■ **Given task**
Recast the part of the listing that opens with the line containing "is (898, 734)." and closes with the line containing "pyautogui.click(x=345, y=384)" as a JSON list of strings, one string per line, with blank lines left out. Include both of those lines and nothing outside that part.

[Records from a data collection]
◆ ◆ ◆ ◆ ◆ ◆ ◆

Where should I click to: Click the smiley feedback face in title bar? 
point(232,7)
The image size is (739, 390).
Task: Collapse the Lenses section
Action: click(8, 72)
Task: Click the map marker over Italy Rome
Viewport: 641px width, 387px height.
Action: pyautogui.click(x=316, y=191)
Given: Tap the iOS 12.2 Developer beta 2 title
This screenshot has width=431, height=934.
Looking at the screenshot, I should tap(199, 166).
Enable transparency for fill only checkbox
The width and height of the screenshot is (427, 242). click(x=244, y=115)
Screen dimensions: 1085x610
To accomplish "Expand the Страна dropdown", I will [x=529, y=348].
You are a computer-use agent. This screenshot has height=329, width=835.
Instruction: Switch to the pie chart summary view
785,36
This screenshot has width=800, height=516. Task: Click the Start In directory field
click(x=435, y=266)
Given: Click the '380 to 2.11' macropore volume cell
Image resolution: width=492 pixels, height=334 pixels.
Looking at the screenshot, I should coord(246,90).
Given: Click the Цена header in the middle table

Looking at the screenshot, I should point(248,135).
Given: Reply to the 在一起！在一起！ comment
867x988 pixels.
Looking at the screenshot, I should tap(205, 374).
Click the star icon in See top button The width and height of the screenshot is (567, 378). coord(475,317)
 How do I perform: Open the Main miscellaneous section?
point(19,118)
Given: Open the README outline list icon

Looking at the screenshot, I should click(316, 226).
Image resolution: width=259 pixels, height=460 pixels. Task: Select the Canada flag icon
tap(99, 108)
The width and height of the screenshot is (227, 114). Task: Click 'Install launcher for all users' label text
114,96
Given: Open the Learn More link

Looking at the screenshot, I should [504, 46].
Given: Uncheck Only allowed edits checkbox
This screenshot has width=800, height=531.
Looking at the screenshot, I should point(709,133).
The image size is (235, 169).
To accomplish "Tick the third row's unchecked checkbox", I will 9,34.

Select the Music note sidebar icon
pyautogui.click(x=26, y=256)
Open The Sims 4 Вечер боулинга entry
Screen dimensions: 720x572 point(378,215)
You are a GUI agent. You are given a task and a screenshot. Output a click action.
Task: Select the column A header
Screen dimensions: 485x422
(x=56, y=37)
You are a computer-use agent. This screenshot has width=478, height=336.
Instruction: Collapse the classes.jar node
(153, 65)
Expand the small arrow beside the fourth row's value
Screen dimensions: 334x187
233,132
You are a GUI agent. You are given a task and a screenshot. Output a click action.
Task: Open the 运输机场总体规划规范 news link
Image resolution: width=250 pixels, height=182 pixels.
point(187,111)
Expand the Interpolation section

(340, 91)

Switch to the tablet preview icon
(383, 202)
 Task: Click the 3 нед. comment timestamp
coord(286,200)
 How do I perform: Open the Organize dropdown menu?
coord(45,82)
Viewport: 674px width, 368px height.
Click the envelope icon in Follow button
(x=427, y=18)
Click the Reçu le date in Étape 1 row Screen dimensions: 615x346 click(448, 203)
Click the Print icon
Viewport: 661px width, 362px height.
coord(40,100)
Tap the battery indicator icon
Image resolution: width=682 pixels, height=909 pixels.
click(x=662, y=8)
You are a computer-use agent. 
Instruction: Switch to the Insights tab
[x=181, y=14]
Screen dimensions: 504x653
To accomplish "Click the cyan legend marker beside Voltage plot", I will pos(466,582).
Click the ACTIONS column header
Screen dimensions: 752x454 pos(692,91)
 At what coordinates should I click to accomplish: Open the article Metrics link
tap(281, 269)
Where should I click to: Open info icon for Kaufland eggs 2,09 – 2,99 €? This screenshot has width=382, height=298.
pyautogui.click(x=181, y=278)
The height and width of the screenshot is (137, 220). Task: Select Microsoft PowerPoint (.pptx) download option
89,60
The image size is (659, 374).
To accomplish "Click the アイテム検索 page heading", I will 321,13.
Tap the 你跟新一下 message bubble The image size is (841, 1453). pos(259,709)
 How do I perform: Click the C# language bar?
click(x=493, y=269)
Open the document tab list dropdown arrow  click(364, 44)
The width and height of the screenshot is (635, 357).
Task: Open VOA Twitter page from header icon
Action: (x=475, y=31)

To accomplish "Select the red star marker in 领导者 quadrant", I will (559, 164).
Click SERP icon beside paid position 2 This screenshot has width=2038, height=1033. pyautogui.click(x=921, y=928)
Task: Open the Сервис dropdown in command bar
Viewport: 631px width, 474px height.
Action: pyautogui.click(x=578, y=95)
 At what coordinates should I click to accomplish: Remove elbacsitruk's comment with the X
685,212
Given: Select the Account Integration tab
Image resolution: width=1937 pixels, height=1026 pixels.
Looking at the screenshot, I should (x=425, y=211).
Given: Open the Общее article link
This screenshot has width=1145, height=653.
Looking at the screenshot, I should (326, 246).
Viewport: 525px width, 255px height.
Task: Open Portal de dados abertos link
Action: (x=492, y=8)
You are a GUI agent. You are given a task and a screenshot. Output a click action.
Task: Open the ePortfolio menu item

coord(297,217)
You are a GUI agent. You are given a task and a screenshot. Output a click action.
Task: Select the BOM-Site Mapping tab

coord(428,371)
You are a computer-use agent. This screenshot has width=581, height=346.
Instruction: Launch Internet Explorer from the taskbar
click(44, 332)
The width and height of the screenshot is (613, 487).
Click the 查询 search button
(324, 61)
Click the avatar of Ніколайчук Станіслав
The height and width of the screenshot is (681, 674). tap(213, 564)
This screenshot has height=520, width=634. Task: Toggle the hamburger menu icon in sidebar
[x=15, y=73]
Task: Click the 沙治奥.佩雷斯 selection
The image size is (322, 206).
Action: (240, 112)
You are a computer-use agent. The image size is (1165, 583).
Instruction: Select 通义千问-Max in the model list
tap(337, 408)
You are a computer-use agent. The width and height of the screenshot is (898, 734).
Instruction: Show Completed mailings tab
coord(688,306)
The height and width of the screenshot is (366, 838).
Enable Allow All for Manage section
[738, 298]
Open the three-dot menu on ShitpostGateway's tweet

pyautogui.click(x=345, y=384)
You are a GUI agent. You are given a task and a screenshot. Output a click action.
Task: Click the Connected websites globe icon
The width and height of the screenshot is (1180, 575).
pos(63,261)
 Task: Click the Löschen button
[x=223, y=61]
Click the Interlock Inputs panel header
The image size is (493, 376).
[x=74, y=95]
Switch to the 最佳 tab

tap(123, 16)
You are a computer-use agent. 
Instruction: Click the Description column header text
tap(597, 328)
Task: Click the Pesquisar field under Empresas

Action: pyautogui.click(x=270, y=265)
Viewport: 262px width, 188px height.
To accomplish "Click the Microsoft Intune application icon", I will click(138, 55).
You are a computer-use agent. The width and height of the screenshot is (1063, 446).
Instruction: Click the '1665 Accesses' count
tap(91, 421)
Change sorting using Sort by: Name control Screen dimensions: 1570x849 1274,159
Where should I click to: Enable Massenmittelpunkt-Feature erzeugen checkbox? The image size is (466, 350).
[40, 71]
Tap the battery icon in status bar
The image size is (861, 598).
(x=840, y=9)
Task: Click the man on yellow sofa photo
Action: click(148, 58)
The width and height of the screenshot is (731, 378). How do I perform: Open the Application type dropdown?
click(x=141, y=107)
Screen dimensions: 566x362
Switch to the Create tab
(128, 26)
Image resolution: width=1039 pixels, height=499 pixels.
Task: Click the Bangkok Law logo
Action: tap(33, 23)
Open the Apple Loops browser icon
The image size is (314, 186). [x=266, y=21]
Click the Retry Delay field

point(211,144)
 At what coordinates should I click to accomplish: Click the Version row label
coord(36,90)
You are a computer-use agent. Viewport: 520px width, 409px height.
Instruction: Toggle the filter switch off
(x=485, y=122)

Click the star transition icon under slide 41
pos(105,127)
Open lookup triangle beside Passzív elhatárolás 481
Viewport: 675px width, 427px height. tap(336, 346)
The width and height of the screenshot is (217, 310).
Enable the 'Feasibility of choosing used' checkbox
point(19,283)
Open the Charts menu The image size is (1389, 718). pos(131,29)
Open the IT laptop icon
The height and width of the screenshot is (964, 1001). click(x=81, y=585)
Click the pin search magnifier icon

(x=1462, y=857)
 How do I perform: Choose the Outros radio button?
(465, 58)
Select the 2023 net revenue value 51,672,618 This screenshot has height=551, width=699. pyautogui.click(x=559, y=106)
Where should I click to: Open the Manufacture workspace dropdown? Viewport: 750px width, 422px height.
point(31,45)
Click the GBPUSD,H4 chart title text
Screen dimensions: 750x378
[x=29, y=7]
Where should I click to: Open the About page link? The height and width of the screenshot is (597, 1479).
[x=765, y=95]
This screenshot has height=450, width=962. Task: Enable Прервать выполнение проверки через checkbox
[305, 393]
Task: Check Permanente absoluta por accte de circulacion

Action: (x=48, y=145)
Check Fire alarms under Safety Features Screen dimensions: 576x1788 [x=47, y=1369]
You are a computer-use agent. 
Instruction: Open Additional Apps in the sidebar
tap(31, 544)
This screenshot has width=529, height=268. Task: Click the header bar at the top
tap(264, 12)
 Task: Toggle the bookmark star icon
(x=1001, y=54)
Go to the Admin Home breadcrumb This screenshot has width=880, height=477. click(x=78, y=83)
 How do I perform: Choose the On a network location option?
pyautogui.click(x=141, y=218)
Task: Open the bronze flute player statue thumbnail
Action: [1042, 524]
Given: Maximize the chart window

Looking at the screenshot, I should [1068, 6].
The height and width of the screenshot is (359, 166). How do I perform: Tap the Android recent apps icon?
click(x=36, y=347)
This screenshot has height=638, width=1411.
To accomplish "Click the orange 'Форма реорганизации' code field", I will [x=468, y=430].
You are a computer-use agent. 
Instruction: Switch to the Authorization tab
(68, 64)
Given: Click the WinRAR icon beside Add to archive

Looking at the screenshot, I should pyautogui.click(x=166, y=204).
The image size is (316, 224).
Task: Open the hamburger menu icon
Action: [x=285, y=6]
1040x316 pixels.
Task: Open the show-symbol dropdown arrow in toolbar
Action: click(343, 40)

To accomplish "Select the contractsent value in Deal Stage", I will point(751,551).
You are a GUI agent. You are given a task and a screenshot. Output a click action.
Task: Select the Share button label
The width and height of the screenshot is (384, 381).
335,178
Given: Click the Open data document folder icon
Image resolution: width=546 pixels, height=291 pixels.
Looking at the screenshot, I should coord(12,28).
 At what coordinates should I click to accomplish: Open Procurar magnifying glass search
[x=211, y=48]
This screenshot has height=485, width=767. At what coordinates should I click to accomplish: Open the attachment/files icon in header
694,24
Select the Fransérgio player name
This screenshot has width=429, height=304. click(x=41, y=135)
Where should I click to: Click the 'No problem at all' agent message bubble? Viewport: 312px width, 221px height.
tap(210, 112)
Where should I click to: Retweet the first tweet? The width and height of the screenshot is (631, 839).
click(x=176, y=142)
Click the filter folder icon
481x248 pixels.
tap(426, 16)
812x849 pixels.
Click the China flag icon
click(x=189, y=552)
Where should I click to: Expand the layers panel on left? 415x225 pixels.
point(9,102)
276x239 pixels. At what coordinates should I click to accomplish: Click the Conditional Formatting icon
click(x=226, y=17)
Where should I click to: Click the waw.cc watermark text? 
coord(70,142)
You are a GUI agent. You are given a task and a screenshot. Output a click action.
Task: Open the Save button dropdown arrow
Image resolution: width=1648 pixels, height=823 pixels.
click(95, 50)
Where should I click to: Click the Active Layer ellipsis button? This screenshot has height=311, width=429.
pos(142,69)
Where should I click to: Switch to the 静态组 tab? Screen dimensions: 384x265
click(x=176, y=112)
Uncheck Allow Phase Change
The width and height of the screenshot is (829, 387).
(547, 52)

◆ ◆ ◆ ◆ ◆ ◆ ◆

■ **Completed task**
[
  "You are a computer-use agent. The width and height of the screenshot is (898, 734).",
  "Instruction: Show Completed mailings tab",
  "coord(688,306)",
  "The height and width of the screenshot is (366, 838).",
  "Enable Allow All for Manage section",
  "[738, 298]",
  "Open the three-dot menu on ShitpostGateway's tweet",
  "pyautogui.click(x=345, y=384)"
]